A Secretaria da Educação do Ceará (Seduc) entende que o sucesso das ações realizadas ao longo do ano letivo está diretamente relacionado ao bom planejamento e ao engajamento coletivo dos profissionais envolvidos no processo de ensino e aprendizagem. Por este motivo, no período que antecede a volta às aulas, em janeiro, são realizadas anualmente, em toda a rede pública estadual, as Jornadas Pedagógicas.
A iniciativa permeia todas as esferas da Seduc, a partir da gestão estadual, que traça diretrizes para todas as escolas, capilarizadas por meio das Coordenadorias Regionais de Desenvolvimento da Educação (Credes) e Superintendência das Escolas Estaduais de Fortaleza (Sefor).
A ideia é que cada unidade de ensino realize o seu próprio momento de reflexão e troca de experiências entre educadores, avaliando tanto aspectos pedagógicos, como questões administrativas e financeiras, visando o melhor atendimento para os estudantes.
A secretária executiva do Ensino Médio e Profissional, Jucineide Fernandes, enumera algumas das principais premissas para a rede em 2023. “Escolhemos como tema norteador neste ano a educação para as relações étnico-raciais, fazendo com que a pauta antirracista esteja presente no dia a dia das escolas, tanto no currículo como nas interações pessoais. Também enfatizamos a campanha da busca ativa escolar, que visa garantir a permanência de todos os estudantes na escola, e ocorre de forma permanente”, aponta. E continua: “Além disso, direcionamos nossas atenções para a recomposição das aprendizagens no pós-pandemia, utilizando as tecnologias para potencializar a aquisição de conhecimentos. Da mesma forma, voltamos o olhar para a implementação do Novo Ensino Médio, que agora começará a vigorar nas turmas de 2ª série do turno diurno e 1ª série do período noturno. Nesse contexto, há o empenho constante por fazer da escola um lugar cada vez mais acolhedor, que promova a cultura de paz e a aprendizagem”.

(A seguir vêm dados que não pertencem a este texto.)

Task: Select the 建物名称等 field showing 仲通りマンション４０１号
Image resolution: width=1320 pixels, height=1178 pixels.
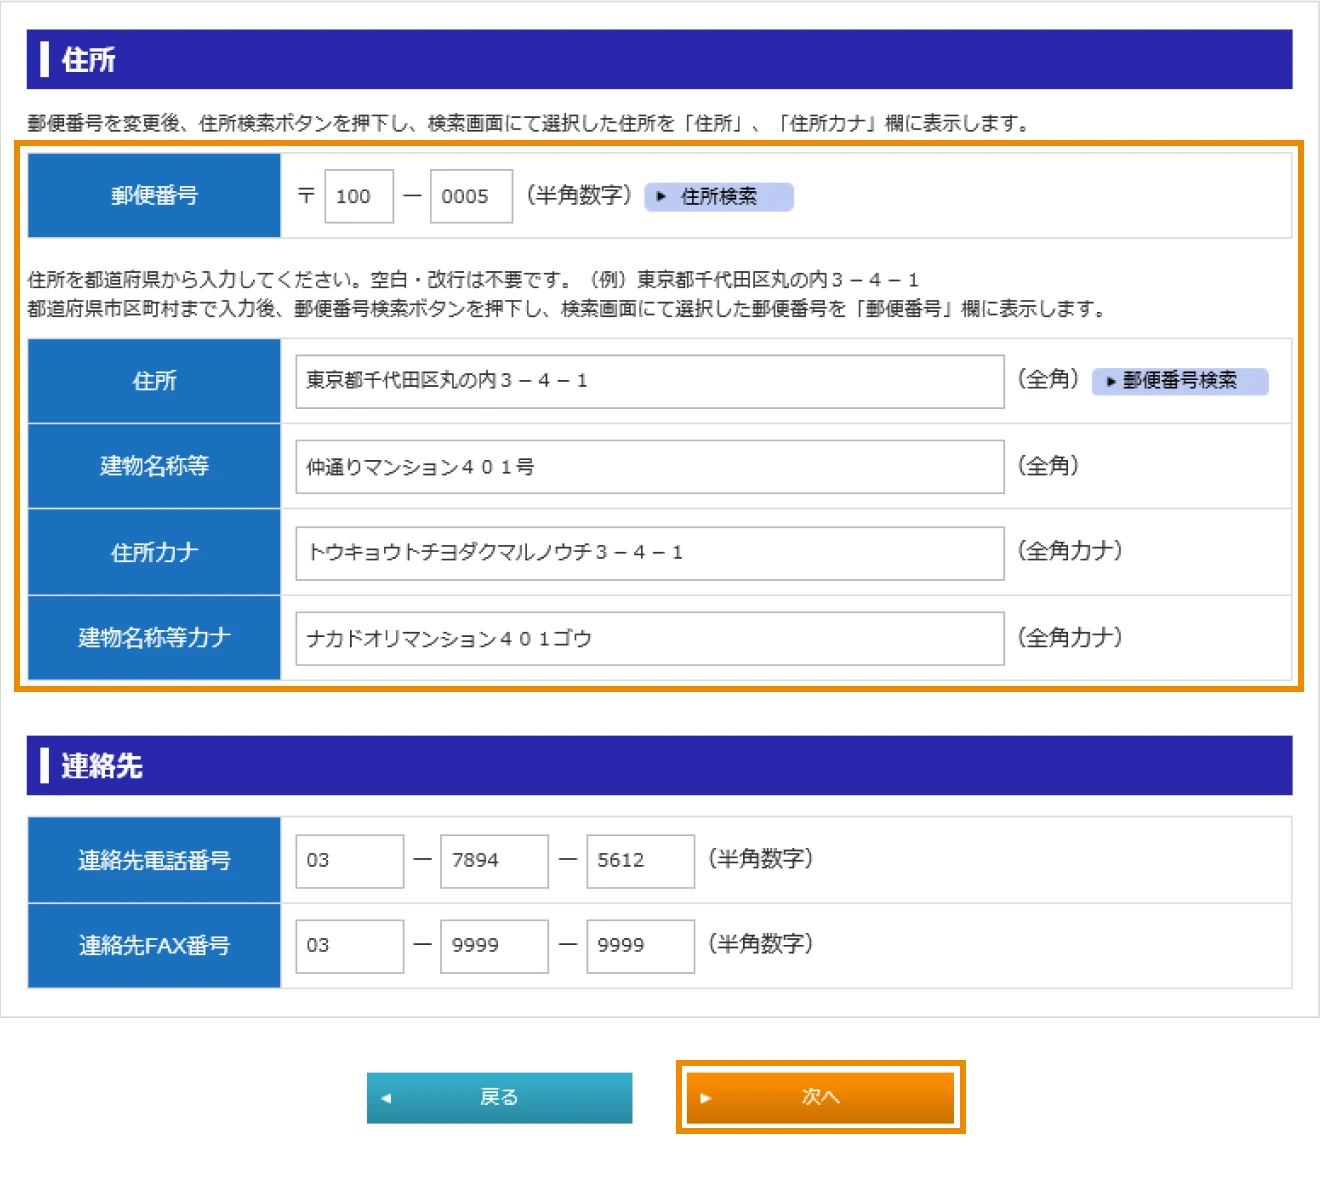Action: pyautogui.click(x=649, y=466)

A gestora detalha, ainda, que a Jornada Pedagógica possibilita à escola organizar aspectos como o calendário letivo, a revisão do projeto político-pedagógico, o exame do regimento interno, o planejamento das avaliações, o ordenamento do espaço escolar, a montagem das turmas, a lotação dos professores, entre outros tópicos.

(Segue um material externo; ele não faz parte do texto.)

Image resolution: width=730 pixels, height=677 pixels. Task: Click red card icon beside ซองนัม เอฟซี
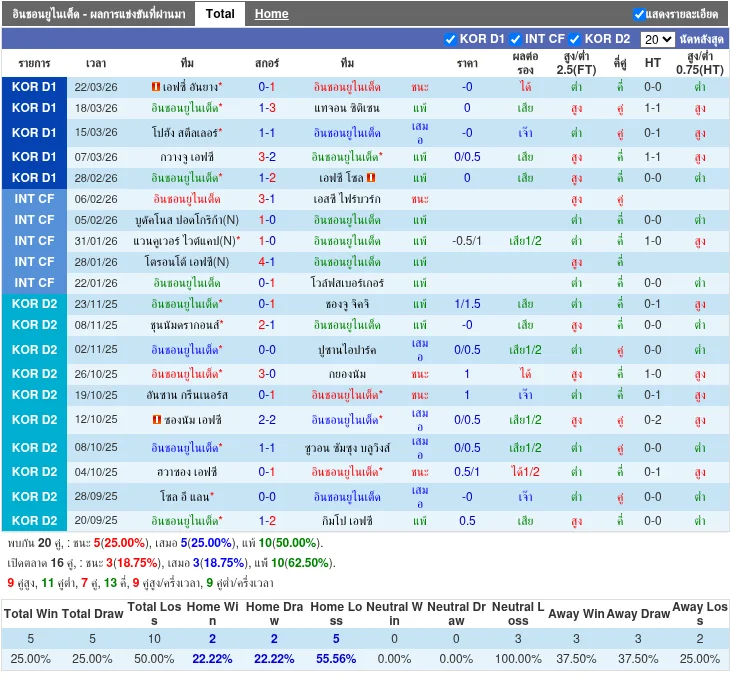157,420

“Nos dias 12 e 13 de janeiro, a Seduc reuniu as Regionais para apresentar as orientações para o ano letivo de 2023. Na semana seguinte, as Regionais fizeram este encontro com gestores das escolas de sua abrangência. E de 23 a 27 de janeiro, as unidades de ensino realizaram suas próprias Jornadas Pedagógicas, envolvendo a equipe docente”, pontua a secretária executiva.

Lucas Alvino, coordenador da Crede 2, considera a ação como uma “oportunidade ímpar” para as escolas, ao possibilitar a integração dos profissionais em torno de pautas decisivas, que repercutirão no modo de trabalhar e na formação dos jovens.
“O corpo docente, orientado pela gestão da escola, pode trabalhar de maneira colaborativa e democrática no planejamento do currículo e das atividades pedagógicas desenvolvidas no decorrer do ano. Os assuntos abordados vão desde orientações gerais sobre as diretrizes operacionais para a organização das escolas para iniciar o ano, passando por reflexões sobre temas importantes como resultados de avaliações externas, prática e metodologias pedagógicas, clima escolar, calendário, entre outros”, aponta.

Na Escola de Ensino Médio (EEM) Dione Maria Bezerra Pessoa, em Pacajus, a Jornada Pedagógica acontece com a participação do núcleo gestor, de professores, cuidadores e gremistas, além de convidados (superintendente escolar e coordenador da Crede 9). Conforme o diretor da unidade de ensino, Luciano Nogueira, um dos principais tópicos a serem trabalhados neste ano é a aprendizagem cooperativa como estratégia pedagógica para a recomposição dos saberes.
“Ao avaliar o perfil dos estudantes que a escola tem, bem como, sua realidade social, cognitiva, psicológica e emocional, durante a semana pedagógica constroem-se metas de recomposição da aprendizagem pautadas na aprendizagem cooperativa, desenvolvendo o protagonismo cooperativo e solidário para que os estudantes tenham o direito de aprender e se desenvolver integralmente em uma escola pública de qualidade. A semana pedagógica é recheada de muita interação entre toda a equipe, por meio de dinâmicas regadas à arte, apresentações, debates, estudos e planejamento coletivo”, destaca Luciano.